In its place, we’re getting something different. Mind you, it’s not a feature that replaces scheduled downloads, but it just so happened to come at the same time as the cancellation of the feature. A new Chrome commit adds support for drag and drop from the new Downloads bubble in the Canary build of the browser (v105).
[DownloadBubble] Support drag and drop
The implementation is mostly forked from DownloadItemView. Let the hoverbutton listen to drag events directly, and pass them to the row view.
Chrome Repository
Normally, downloading something in Chrome requires you to open it in the folder view from the bottom shelf of the browser in order to copy and paste or drag and drop it anywhere using the Windows file explorer, for example. With the aforementioned Download Bubble, which we’ve reported on in the past, in conjunction with this new drag and drop functionality, you’ll simply be able to drag and drop the downloaded file to your desktop, Imgur, or any other website where you’d like to upload it, now with less friction!

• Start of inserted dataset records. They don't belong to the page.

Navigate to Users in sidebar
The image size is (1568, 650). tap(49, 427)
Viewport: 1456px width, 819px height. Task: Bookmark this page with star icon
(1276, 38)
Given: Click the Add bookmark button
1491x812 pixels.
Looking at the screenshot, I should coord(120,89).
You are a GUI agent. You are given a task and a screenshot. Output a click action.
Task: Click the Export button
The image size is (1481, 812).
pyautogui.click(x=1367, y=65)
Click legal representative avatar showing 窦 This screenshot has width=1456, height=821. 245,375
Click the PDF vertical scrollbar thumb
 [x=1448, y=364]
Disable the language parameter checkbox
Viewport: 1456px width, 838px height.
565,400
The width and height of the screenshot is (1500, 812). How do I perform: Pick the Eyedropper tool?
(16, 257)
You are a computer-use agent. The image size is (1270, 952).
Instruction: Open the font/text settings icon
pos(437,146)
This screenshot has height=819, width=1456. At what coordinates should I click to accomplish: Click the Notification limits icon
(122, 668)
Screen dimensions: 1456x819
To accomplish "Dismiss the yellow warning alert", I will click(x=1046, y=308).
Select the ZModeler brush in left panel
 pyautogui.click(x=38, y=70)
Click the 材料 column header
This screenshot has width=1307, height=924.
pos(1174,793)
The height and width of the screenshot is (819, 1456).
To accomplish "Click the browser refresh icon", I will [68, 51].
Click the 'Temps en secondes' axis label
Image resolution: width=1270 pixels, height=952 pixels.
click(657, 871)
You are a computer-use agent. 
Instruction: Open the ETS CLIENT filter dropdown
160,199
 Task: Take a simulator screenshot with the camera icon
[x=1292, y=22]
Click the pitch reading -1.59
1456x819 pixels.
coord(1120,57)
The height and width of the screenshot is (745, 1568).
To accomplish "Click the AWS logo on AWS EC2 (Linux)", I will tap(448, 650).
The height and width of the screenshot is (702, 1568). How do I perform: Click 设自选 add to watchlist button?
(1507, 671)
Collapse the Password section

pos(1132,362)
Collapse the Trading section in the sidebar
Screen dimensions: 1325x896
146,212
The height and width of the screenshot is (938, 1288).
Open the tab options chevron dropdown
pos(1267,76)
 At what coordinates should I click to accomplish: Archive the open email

When designing software, I feel like Google’s always done pretty good at making it seem fairly user-friendly. If you see something and think “Hey, let me touch that, or let me interact with that directly”, you ought to be able to do so. Downloads have notoriously worked the same way they always have, but they shouldn’t have to retain their archaic structure, right? In time, dragging and dropping your downloads from one location to another will seem like the thing you just do, because it makes sense, and his feature will start us on that journey.